◆ **Exercise task A**: Show each line of the records below that contains the word "will".

◆ **Reading passage**:
On one of my 924 series, I just modified the choke through the heater box, like most other blowers have it.


----------



## tachmn (Sep 25, 2016)

Here is another picture showing the choke linkage is controlled by pushing/pulling on a wire, finger loop at the end. No sliding lever or rotating knob.










It will be tricky to modify that. Especially as the "slot" length for the wire seems to be shorter on the Chinese carburetors. It is about 7/8 inch long on the Tecumseh.

Which is why I asked if I can just swap the choke linkages between carburetors. If the four conditions I mentioned pan out.


----------



## tachmn (Sep 25, 2016)

I searched and searched...

Came across this carburetor on Amazon. 

*Carbhub 640052 Carburetor for Tecumseh 640349 640054 640058 640058A HMSK80 HMSK85 HMSK90 HMSK100 HSMK110 LH318A LH358SA 8HP 9HP 10HP Snowblower Generator Chipper Shredder - Tecumseh 640052 640054 Carb *

640349 was listed, so far so good.

In case the link goes poof! like one of the links in an above post, searching on B079NTGG2K should list the above link (this carburetor).

Perusing the comments came across one who mentioned transferring the choke assembly. Yeah! An actual useful comment.

◆ **Provided information**:
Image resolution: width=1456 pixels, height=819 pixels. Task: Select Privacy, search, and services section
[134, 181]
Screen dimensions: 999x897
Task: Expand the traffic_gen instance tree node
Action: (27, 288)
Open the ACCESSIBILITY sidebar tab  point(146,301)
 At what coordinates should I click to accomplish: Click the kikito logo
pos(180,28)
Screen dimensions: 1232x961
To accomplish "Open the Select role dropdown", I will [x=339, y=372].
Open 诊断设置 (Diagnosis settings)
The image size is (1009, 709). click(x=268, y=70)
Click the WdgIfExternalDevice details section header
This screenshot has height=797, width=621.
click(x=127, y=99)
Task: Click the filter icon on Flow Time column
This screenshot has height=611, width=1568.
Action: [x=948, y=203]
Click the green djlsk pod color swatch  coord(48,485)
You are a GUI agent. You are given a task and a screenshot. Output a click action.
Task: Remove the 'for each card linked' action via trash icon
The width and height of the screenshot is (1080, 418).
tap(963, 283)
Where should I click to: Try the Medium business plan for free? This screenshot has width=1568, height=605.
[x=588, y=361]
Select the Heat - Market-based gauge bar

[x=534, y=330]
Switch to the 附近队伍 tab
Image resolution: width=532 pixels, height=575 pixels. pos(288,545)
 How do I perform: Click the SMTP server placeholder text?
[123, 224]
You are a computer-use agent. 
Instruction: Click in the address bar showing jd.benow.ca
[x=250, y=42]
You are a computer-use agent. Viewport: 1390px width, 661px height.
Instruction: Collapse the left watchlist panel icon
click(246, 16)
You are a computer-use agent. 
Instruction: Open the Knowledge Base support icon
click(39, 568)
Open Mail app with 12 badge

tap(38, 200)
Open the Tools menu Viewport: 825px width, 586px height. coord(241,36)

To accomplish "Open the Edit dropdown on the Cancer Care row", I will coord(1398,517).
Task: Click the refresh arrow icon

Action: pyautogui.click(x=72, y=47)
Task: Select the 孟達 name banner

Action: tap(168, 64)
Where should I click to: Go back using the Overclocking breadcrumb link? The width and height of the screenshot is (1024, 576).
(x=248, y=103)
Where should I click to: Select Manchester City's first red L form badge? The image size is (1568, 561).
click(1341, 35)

◆ **Exercise task B**: Write out the passage of the choke linkage thread above, starting at "Here is another" and ending at "or rotating knob.".

◆ **Response A**:
To accomplish "Open the Select role dropdown", I will [x=339, y=372].
To accomplish "Open the Edit dropdown on the Cancer Care row", I will coord(1398,517).

◆ **Response B**:
Here is another picture showing the choke linkage is controlled by pushing/pulling on a wire, finger loop at the end. No sliding lever or rotating knob.